2. An Ongoing Supply Relationship

In the 1950s and ‘60s, the metal can industry looked horrible: suppliers were strong (such as U.S. Steel), customers were strong (such as Pepsi, Coke, and Campbell’s Soup), and entry into the industry was cheap (a used production line cost only $150,000 and could be set up in a small space close to an important customer). Industry giants such as American Can and Continental Can were losing money and diversifying out of the industry, but Crown Cork and Seal made money by specializing in customer service.
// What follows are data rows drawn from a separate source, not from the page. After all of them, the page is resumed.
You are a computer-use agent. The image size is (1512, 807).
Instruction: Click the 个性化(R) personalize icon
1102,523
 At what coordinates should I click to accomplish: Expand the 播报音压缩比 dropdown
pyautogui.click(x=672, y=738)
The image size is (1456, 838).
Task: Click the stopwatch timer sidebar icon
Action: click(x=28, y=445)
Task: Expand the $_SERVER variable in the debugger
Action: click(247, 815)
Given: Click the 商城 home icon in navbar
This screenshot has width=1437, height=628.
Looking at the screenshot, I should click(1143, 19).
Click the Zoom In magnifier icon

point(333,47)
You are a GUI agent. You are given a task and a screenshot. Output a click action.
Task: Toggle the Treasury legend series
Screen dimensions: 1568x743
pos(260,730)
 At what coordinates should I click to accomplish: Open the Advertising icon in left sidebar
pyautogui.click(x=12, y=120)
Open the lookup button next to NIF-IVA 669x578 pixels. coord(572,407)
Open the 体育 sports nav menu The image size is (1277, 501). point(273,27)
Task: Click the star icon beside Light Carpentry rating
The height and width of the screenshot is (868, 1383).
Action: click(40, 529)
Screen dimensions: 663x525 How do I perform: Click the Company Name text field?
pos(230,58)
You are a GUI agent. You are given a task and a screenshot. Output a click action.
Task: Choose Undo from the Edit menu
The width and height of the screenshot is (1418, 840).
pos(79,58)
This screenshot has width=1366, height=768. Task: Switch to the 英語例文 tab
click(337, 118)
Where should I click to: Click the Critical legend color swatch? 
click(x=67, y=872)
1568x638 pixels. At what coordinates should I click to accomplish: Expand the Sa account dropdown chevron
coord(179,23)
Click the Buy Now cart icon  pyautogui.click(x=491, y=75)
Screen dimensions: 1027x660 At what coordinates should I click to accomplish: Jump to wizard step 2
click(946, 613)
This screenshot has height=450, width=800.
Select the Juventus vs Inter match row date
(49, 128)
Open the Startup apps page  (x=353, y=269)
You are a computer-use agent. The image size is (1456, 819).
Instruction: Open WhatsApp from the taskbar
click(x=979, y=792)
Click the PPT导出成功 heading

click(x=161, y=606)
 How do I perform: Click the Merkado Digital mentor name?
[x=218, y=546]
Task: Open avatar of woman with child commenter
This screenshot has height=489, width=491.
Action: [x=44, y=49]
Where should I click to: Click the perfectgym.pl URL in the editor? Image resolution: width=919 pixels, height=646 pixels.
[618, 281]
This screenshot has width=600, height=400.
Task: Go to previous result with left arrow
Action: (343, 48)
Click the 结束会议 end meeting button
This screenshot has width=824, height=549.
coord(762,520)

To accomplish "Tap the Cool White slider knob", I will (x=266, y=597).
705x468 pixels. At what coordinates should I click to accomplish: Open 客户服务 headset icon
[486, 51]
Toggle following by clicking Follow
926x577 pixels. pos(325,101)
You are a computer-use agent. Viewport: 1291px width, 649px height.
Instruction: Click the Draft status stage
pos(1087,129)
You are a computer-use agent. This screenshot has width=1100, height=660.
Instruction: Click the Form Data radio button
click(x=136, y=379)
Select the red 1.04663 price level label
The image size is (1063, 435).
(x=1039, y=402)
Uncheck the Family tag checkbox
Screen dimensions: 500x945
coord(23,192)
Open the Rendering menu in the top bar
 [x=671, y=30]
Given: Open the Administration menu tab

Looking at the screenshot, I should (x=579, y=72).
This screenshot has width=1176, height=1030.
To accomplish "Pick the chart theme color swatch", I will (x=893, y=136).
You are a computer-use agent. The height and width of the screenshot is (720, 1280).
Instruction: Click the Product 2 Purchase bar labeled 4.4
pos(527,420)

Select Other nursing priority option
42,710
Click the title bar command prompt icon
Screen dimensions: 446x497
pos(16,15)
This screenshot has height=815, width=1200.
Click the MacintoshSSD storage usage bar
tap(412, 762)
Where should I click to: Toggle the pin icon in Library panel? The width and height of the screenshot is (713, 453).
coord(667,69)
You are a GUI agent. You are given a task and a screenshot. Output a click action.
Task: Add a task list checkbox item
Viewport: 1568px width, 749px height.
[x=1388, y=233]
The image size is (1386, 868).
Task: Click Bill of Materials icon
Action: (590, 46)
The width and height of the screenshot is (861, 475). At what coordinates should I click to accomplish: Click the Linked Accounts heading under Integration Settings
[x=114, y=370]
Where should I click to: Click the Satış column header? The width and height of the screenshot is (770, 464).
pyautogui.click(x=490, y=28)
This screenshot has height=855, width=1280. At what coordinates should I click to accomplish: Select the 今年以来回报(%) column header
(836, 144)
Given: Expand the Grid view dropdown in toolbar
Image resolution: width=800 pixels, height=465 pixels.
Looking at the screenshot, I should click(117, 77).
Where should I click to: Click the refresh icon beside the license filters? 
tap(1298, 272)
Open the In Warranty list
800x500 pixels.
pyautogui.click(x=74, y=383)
That is, Crown not only began a relationship with a customer by tailoring the specifications of the cans and the schedule for deliveries to the customer’s requirements, but (more importantly) Crown stood ready to modify can specifications and delivery schedules when unusual circumstances arose. Of course, Crown did not make these modifications for free; to the contrary, Crown was able to charge a premium because of its reputation for flexibility and service. In short, in the terminology of this note, Crown had an important relational contract with its customers: Crown would make reasonable modifications under the terms of the existing formal contract; substantial modifications could also be made, but would create the expectation of fair compensation, either on a one-shot basis or by revising the terms of the formal contract for the future.3

Crown’s customer service illustrates both of Williamson’s (1975) ideas. First, formal contracts are almost always incomplete — they often do not specify important future events that might occur, not to mention what adaptations should be made if a particular event does occur. Second, relational contracts may overcome some of the difficulties with formal contracts — relational contracts may allow the parties to utilize their detailed knowledge of their situation to adapt to new contingencies as they arise. Of course, the irony in this illustration is that Crown was not integrated with Pepsi. That is, the motivation for and benefits of relational contracts are exactly as Williamson (1975) described, but the transaction is occurring between firms instead of within. A useful model of relational contracts must therefore be applicable both within and between firms.

3 The facts in this paragraph are drawn from Gordon, Reed, and Hammermesh (1977).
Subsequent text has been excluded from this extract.